19 de novembro de 2021

Dano moral em caso de atraso no voo que fez com que o passageiro, menor de idade viajando sozinho, ficasse muitas horas no aeroporto esperando e ainda fosse direcionado para cidade diferente do destino original

 Fonte: Dizer o Direito

Referência: https://dizerodireitodotnet.files.wordpress.com/2021/11/info-711-stj-2.pdf


RESPONSABILIDADE CIVIL Dano moral em caso de atraso no voo que fez com que o passageiro, menor de idade viajando sozinho, ficasse muitas horas no aeroporto esperando e ainda fosse direcionado para cidade diferente do destino original 

É cabível dano moral pelo defeito na prestação de serviço de transporte aéreo com a entrega de passageiro menor desacompanhado, após horas de atraso, em cidade diversa da previamente contratada. STJ. 3ª Turma. REsp 1.733.136-RO, Rel. Min. Paulo de Tarso Sanseverino, julgado em 21/09/2021 (Info 711). 

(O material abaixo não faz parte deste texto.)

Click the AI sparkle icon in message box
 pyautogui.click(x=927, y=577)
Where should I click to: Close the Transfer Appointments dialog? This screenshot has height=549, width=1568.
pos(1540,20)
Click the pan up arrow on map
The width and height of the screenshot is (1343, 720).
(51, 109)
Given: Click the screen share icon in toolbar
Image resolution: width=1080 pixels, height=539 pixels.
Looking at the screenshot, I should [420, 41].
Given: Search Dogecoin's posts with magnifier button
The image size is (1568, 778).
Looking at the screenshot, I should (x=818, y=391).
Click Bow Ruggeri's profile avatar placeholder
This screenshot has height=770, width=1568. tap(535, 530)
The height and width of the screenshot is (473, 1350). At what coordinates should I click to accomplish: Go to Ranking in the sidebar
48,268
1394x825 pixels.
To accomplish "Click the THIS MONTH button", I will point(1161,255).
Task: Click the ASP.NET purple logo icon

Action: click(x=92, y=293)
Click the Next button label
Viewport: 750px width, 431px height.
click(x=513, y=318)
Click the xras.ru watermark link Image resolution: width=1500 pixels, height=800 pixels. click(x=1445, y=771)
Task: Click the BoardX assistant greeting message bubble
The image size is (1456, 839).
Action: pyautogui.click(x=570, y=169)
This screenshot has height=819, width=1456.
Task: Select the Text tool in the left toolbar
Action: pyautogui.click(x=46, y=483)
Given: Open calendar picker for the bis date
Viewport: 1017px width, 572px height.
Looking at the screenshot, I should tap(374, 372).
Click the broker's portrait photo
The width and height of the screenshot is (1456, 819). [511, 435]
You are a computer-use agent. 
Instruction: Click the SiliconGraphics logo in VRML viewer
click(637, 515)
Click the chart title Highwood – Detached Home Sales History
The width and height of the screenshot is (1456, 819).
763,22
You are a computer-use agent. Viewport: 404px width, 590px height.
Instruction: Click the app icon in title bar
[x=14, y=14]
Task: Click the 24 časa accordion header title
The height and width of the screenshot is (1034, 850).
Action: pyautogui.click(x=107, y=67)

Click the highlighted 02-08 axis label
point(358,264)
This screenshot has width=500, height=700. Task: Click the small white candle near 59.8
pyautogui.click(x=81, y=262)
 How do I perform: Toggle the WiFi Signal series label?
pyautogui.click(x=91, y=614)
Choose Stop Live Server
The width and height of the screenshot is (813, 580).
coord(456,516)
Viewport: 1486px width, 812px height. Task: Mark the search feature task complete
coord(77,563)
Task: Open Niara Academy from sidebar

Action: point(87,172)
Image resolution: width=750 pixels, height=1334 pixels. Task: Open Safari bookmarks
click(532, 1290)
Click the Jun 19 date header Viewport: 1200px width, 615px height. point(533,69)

A situação concreta, com adaptações, foi a seguinte: 

Leandro, 15 anos, mora em Guarulhos (SP), com sua mãe. Ricardo, pai de Leandro, reside em Cacoal (RO). Ricardo comprou uma passagem aérea para o filho, de Guarulhos (SP) para Cacoal (RO), a fim de que Leandro passasse uns dias com ele. O voo tinha saída de Guarulhos (SP) prevista para às 10h de 28/02 e chegada em Cacoal (RO) às 13h, com uma conexão em Cuiabá (MT). A previsão era o avião chegar às 11h em Cuiabá e o novo voo para Cacoal sairia às 11h40. Vale ressaltar que o passageiro Leandro, à época com 15 anos de idade, nunca havia realizado sozinho uma viagem de avião. Importante esclarecer, contudo, que se a companhia aérea tivesse cumprido a programação inicialmente contratada, não seria necessária hospedagem em cidade desconhecida entre os voos nem espera prolongada no aeroporto. Ocorre que a programação não foi cumprida. O voo de Guarulhos para Cuiabá atrasou 33 minutos. Assim, ao desembarcar em Cuiabá, Leandro foi informado de que o voo para Cacoal (RO) já havia partido, ou seja, ele perdeu a conexão. A companhia avisou, também, que, para ele completar o percurso, teria que embarcar em um voo para Ji-Paraná (RO) e de lá pegar um transporte terrestre para Cacoal, cidade vizinha, que fica a 100km de distância. Vale ressaltar, ainda, que o voo para Cacoal estava previsto, como vimos, para as 13h, enquanto o voo para Ji-Paraná só sairia às 21h. Sozinho em Cuiabá e sem opção, Leandro viu-se obrigado a ficar esperando e embarcar no voo para JiParaná, chegando nessa cidade às 23h15min. Seu pai, que mora em Cacoal, teve que sair de carro para buscá-lo em Ji-Paraná e, por volta da meia-noite, quando Leandro finalmente desembarcou da aeronave, ele e seu pai seguiram via terrestre para Cacoal. 

Ação de indenização 

Diante disso, Leandro e seu pai ajuizaram ação de indenização por danos morais contra a companhia aérea. A ré, na contestação, alegou que a perda da conexão foi causada em razão de força maior decorrente do alto fluxo aéreo ocorrido em Guarulhos na época de carnaval, e que prestou todo o auxílio necessário ao referido passageiro, como sua realocação noutro voo, disponibilização de hospedagem, alimentação e transporte, todos aceitos pelo mencionado passageiro. O juiz julgou o pedido improcedente argumentando que os autores assumiram o risco de perder o voo ao adquirir passagem no período carnavalesco com período de conexão muito curto. Afirmou, ainda, que a empresa ofereceu toda assistência ao passageiro. O Tribunal de Justiça manteve a sentença de improcedência. Inconformados, os autores interpuseram recurso especial. 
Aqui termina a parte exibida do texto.